Mr. Monk and the Creative Process

Writer Jack Bernstein does a great job describing what it’s like breaking a story with the writing staff of MONK.

I arrived in Newark on a Sunday evening at 6 p.m., having weathered the
embarrassment of going through security with my inflatable writing
partner. I had been given the choice of staying in a hotel in Manhattan
or Summit, N.J. It was a no-brainer. Soon after checking in to my
deluxe micro-suite at the Summit Super 12, I got a phone call from Monk
Executive Producer Andy Breckman. Andy told me that
they were going to start at 11 a.m. Monday morning and was that a
problem?
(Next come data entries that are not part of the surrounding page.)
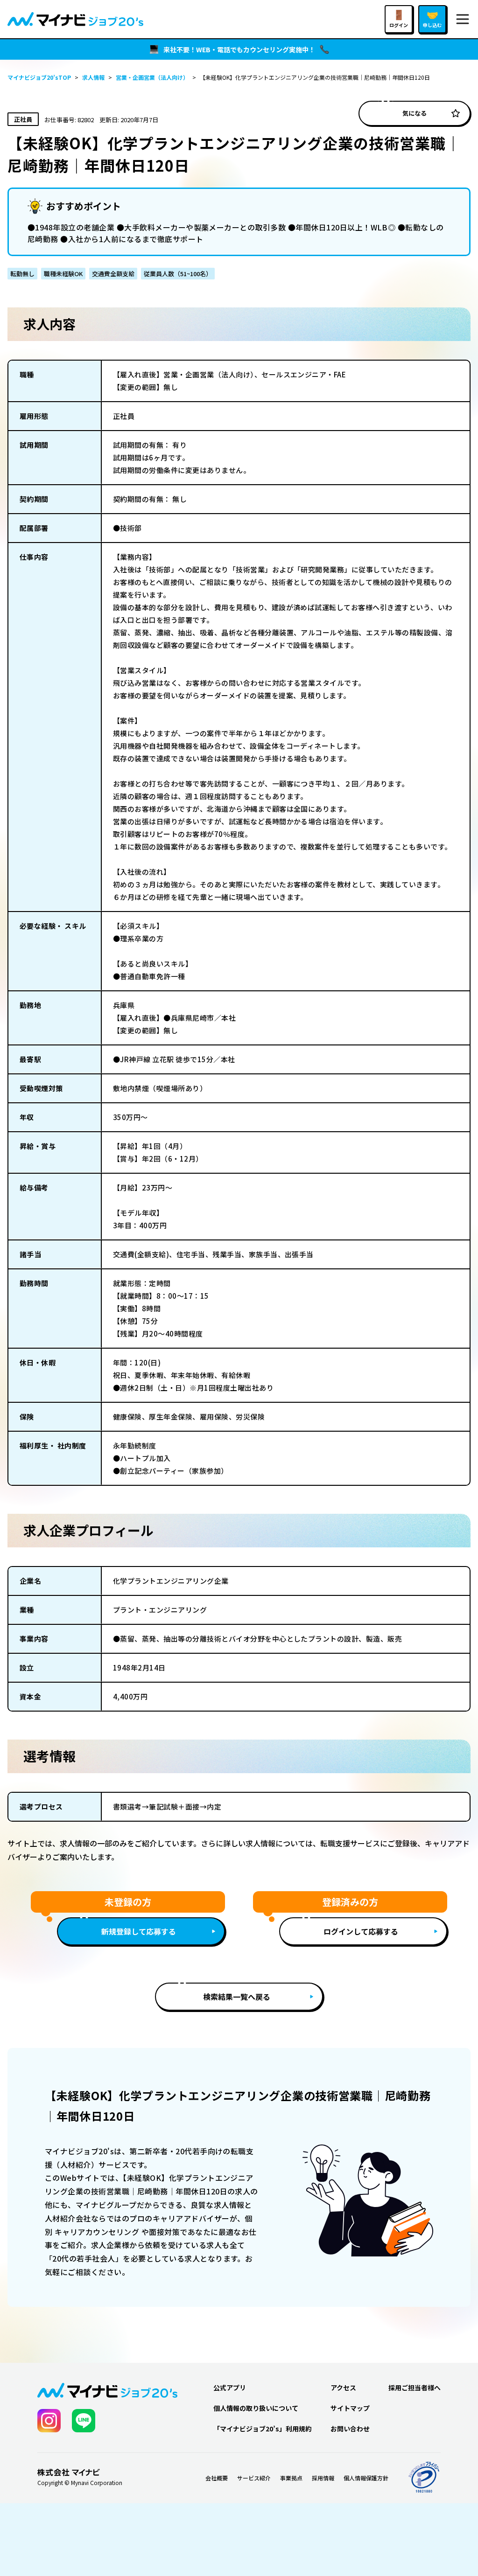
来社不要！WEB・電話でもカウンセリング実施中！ (239, 49)
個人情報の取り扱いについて (255, 2408)
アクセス (343, 2387)
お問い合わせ (350, 2428)
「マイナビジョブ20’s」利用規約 (262, 2428)
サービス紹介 (254, 2478)
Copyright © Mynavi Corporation (79, 2482)
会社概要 (216, 2478)
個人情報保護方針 (366, 2478)
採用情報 (323, 2478)
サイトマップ (350, 2408)
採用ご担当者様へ (414, 2387)
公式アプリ (229, 2387)
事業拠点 (291, 2478)
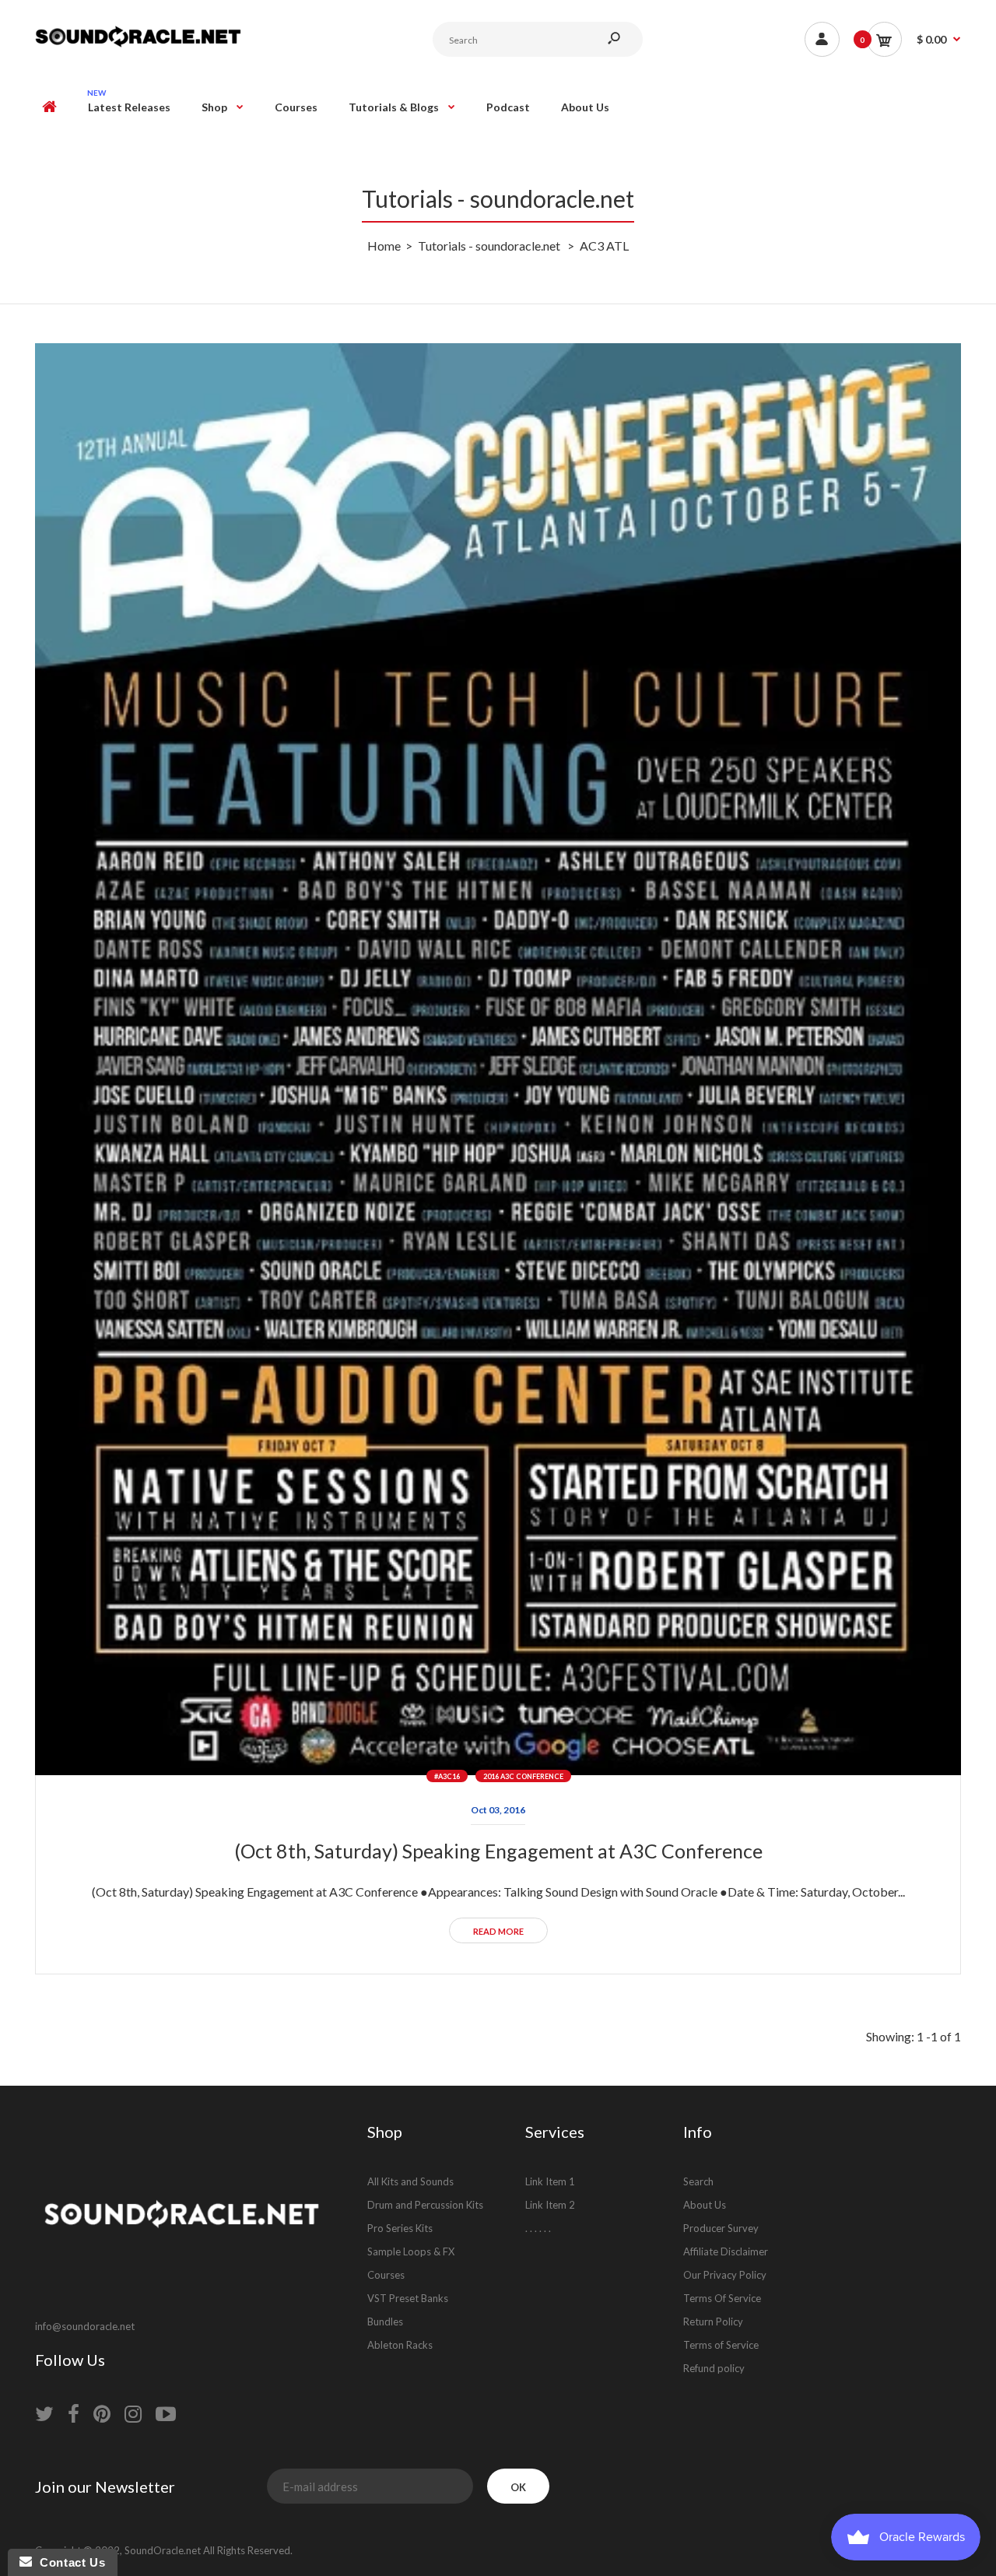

I told him if he wanted to start that early, I guess I could
do it…

…The creative process is difficult to describe, mostly because I don’t
really understand it. I think I’d have better luck understanding a
lecture on biomolecular kinetics from a beaver, but honestly, where
would you find a beaver that understands biomolecular kinetics? I mean,
really understands? So basically, the creative process consists of all
of us shouting out ideas for the story until Andy scratches his head
and says, "That might work" and writes it down. Your initial reaction,
of course, is to think, "Really? You actually think that would work?"
Which translates to, "Yeah, I think it would work, too."

Jack is a very funny writer. He and I worked together many years ago on a short-lived series called DEADLY GAMES. That was an odd show. The scripts were hilarious but the episodes were never as good as what was on the page thanks to bad casting (the star, whose name I have forgotten, was wooden), bad directing and a pitifully low production values.